Thursday, January 15, 2015

South Pole

Exploration
The first attempt to find a route from the Antarctic coastline to the South Pole was made by British explorer Robert Falcon Scott on the Discovery Expedition of 1901–04. Scott, accompanied by Ernest Shackleton and Edward Wilson, set out with the aim of travelling as far south as possible, and on 31 December 1902, reached 82°16′ S. Shackleton later returned to Antarctica as leader of the British Antarctic Expedition (Nimrod Expedition) in a bid to reach the Pole. On 9 January 1909, with three companions, he reached 88°23′ S – 112 statute miles from the Pole – before being forced to turn back.

The first people to reach the Geographic South Pole were Norwegian Roald Amundsen and his party on December 14, 1911. Amundsen named his camp Polheim and the entire plateau surrounding the Pole King Haakon VII Vidde in honour of King Haakon VII of Norway.

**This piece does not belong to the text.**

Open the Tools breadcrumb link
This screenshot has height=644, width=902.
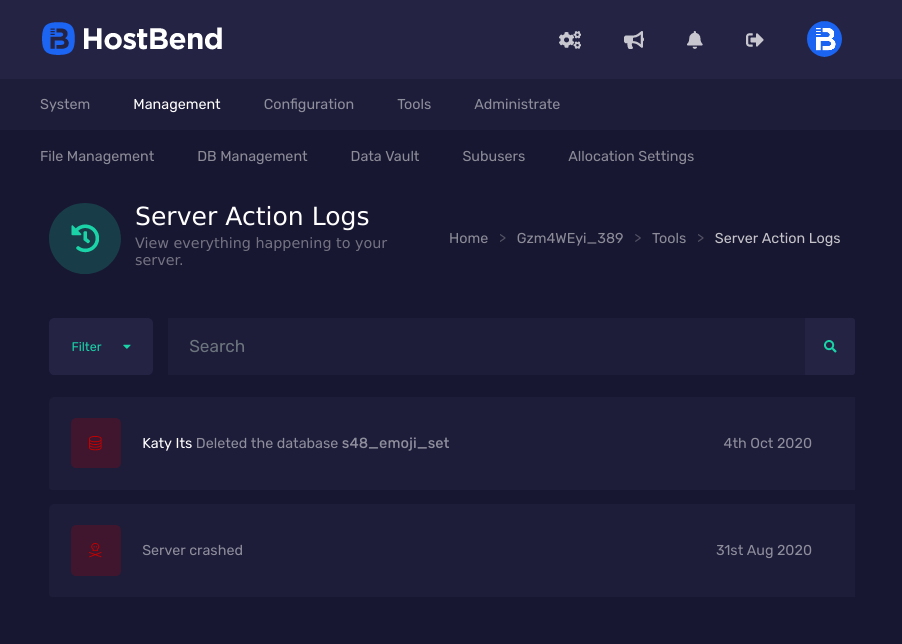pos(668,238)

Robert Falcon Scott had also returned to Antarctica with his second expedition, the Terra Nova Expedition, in a race against Amundsen to the Pole. Scott and four other men reached the South Pole on January 17, 1912, thirty-four days after Amundsen. On the return trip, Scott and his four companions all died of starvation and extreme cold.

In 1914 Ernest Shackleton's Imperial Trans-Antarctic Expedition set out with the goal of crossing Antarctica via the South Pole, but his ship, the Endurance, was frozen in pack ice and sank 11 months later. The overland journey was never made.

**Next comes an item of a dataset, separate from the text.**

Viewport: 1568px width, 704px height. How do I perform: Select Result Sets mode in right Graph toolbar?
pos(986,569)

US Admiral Richard Evelyn Byrd, with the assistance of his first pilot Bernt Balchen, became the first person to fly over the South Pole on November 29, 1928.

Robert Falcon Scott
Robert Falcon Scott was born on 6 June 1868 in Devonport. He became a naval cadet at the age of 13 and served on a number of Royal Navy ships in the 1880s and 1890s. He attracted the notice of the Royal Geographical Society, which appointed him to command the National Antarctic Expedition of 1901-1904. The expedition - which included Ernest Shackleton - reached further south than anyone before them and Scott returned to Britain a national hero. He had caught the exploring bug and began to plan an expedition to be the first to reach the South Pole. He spent years raising funds for the trip.

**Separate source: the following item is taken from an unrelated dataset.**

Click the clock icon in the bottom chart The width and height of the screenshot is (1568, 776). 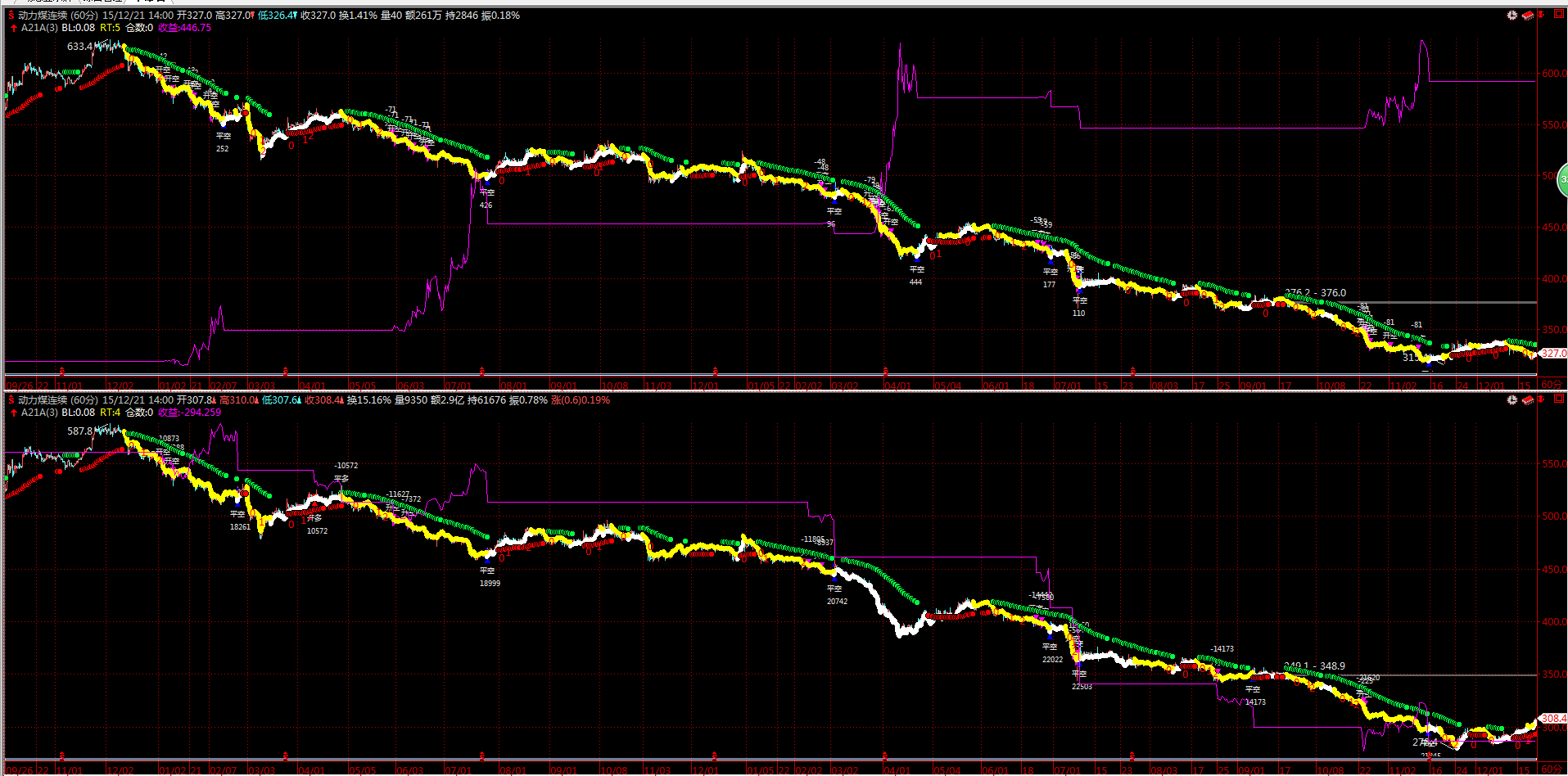(1512, 400)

The whaling ship Terra Nova left Cardiff, Wales in June 1910 and the expedition set off from base the following October, with mechanical sledges, ponies and dogs. However, the sledges and ponies could not cope with the conditions and the expedition carried on without them, through appalling weather and increasingly tough terrain. In mid December, the dog teams turned back, leaving the rest to face the ascent of the Beardmore Glacier and the polar plateau. By January 1912, only five remained: Scott, Wilson, Oates, Bowers and Evans.
The members, (l to r) Lawrence Oates, Henry Bowers, Robert Falcon Scott, Edward Wilson and Edgar Evans
On 17 January, they reached the pole, only to find that a Norwegian party led by Roald Amundsen, had beaten them there. They started the 1,500 km journey back. Evans died in mid-February. By March, Oates was suffering from severe frostbite and, knowing he was holding back his companions, walked out into the freezing conditions never to be seen again. The remaining three men died of starvation and exposure in their tent on 29 March 1912. They were in fact only 20 km from a pre-arranged supply depot.

Eight months later, a search party found the tent, the bodies and Scott's diary. The bodies were buried under the tent, with a cairn of ice and snow to mark the spot.